The University of Minnesota is a research university dedicated to the advancement of knowledge. Our research enterprise is premised on the idea that our faculty, staff and students will pursue the truth and allow the data to speak for itself. It also relies on researchers conducting their work in ways that respect the rights and interests of people participating in their studies, as well as the community in which those people live.
As I indicated in a note to researchers this month, faculty, staff and others have made an immense effort to strengthen human research protections across the University. There is a great deal of that work in motion right now, and, as part of those efforts, we are launching a University-wide research ethics campaign, one that includes posters, digital communications, events and other activities to promote and build awareness of the University’s principles, policies and processes that support and require ethical research practices.

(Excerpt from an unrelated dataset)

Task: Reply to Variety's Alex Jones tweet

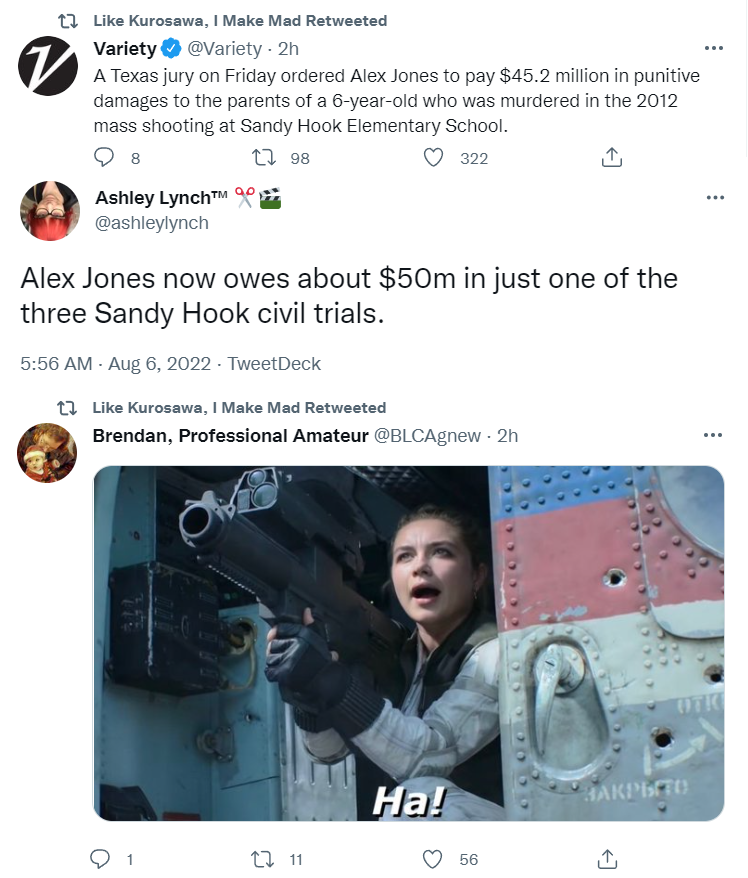Action: 104,157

The campaign has been developed with the input from University of Minnesota researchers, staff and bioethicists. While it is important that University leaders such as the Regents, President Kaler, Senior Vice President Brooks Jackson and myself have embraced a set of core commitments and have recognized our collective responsibility to uphold the highest ethical standards, the creation of a more cohesive and self-reflective culture of ethics will ultimately fall to individuals on-the-ground within our research enterprise.
Starting in the coming academic year, the University will provide an opportunity to discuss research ethics at an annual research ethics symposium. The Office of the Vice President for Research is sponsoring the first Annual Research Ethics Day to take place next spring. The Consortium on Law and Values in Health, Environment & the Life Sciences is currently planning a morning session on that day on the challenges of informed consent. In the afternoon, a series of trainings and workshops in individual units coordinated by OVPR will provide learning opportunities on practical applications and best practices in a range of related topics.

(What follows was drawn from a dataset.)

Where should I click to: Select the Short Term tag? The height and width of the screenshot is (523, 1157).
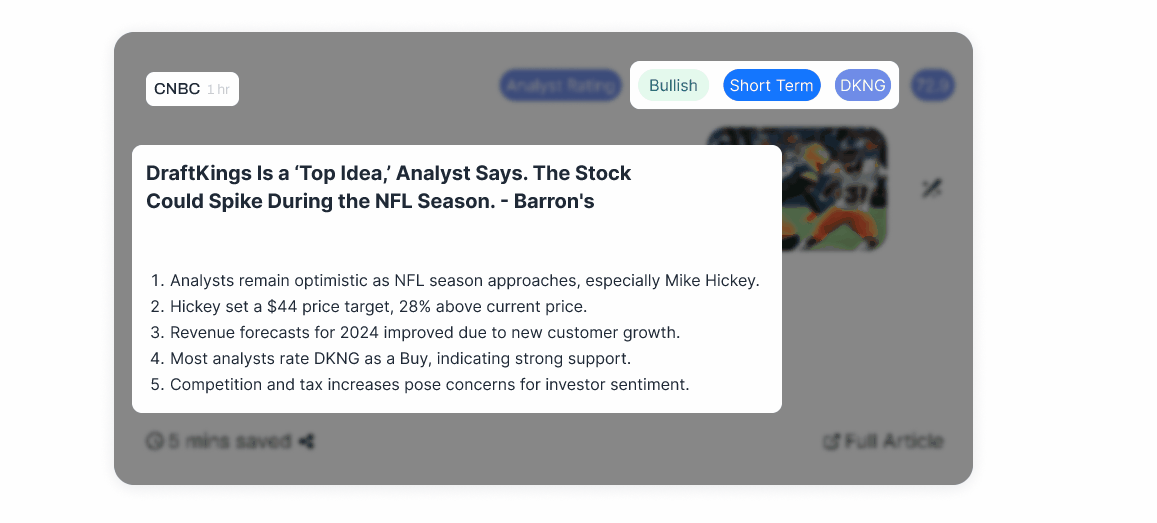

But research teams need not wait until next spring to begin discussions about ethics — such discussions should be ongoing. We are looking to the research community to begin conversations within labs, units, departments and divisions about the ethics of research. I encourage you to take a hard look at what you and your team are doing in relation to human participants in research and to begin to discuss your work and processes in light of the core commitments. What is going well? What could be going better or might require help, resources or consultation?
While the University embraces and upholds the many policies, processes and federal regulations in place to protect human participants in research, these rules are not the whole picture.
As Susan Wolf of the Consortium points out, policies are words; making those words a reality and creating a strong culture of ethics often requires a shift in attitudes, sensitivities and actions. I know that research at the University of Minnesota involving human participants is, by and large, conducted in an ethical manner, but we can always do better. I invite you to start and embrace a searching and ongoing dialogue around research ethics.